Em primeiro lugar, deve-se ressaltar o desconhecimento da diversidade brasileira e dos direitos das minorias no Brasil contemporâneo. Nesse sentido, uma grave consequência dessa falta de conhecimento da cidadania e da pluralidade desse grupo vulnerável é o preconceito e a impunidade. Segundo o filósofo iluminista Voltaire,“o preconceito é uma opinião que deixou de ser submetida à razão”. Diante de tal contexto, é inadmissível que esse quadro continue a perdurar.
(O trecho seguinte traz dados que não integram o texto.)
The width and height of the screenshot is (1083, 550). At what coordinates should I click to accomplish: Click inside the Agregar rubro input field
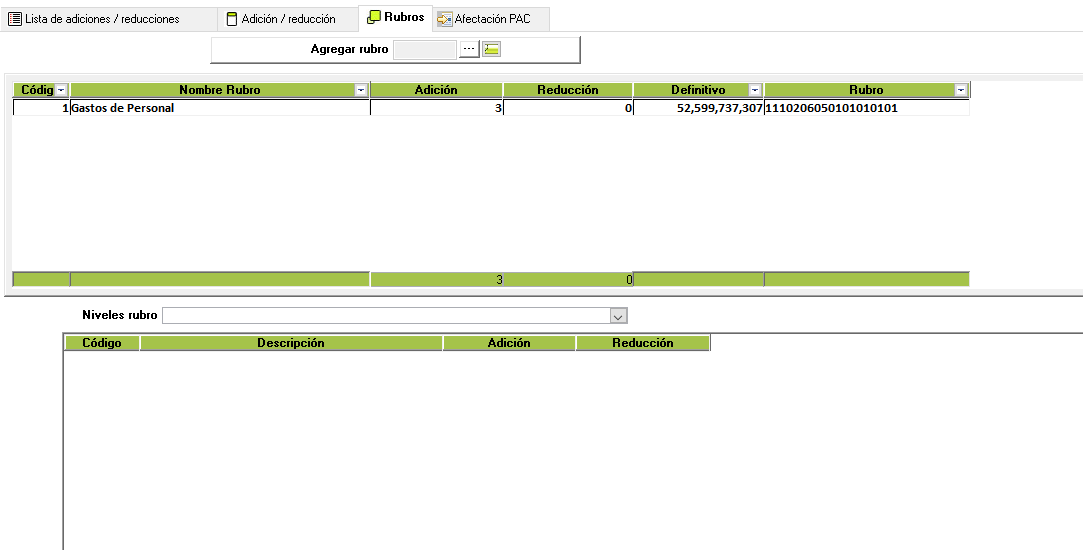(x=424, y=49)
Em segundo lugar, vale salientar a intensificação dos discursos de ódio nas redes sociais como agravante da intolerância e das orações antipáticas contra esse grupo com desvantagens sociais. Conforme o jornal G1, a plataforma “Facebook” registrou 22,1 milhões de conteúdos com discurso de ódio durante o 3° trimestre de 2020. Diante do exposto, o usuário no meio digital subentende que sairá impune diante de tais atos, com isso perpetuam-se ações inconstitucionais na internet. Logo, é necessário que políticas sejam atribuídas com a finalidade de suprimir essas condutas.
Infere-se, portanto, que ainda há entraves para garantir a solidificação de políticas que visem à construção de um mundo melhor. Dessarte, é imprescindível que os Governos Estaduais, por intermédio da Polícia Civil, estabeleça a abertura de delegacias especializadas para a averiguação de delitos de intolerância e discurso de ódio, ocorridos no meio digital ou real, a fim de garantir a devida punição aos delinquentes, só assim o Brasil alcançará a isonomia perante a lei.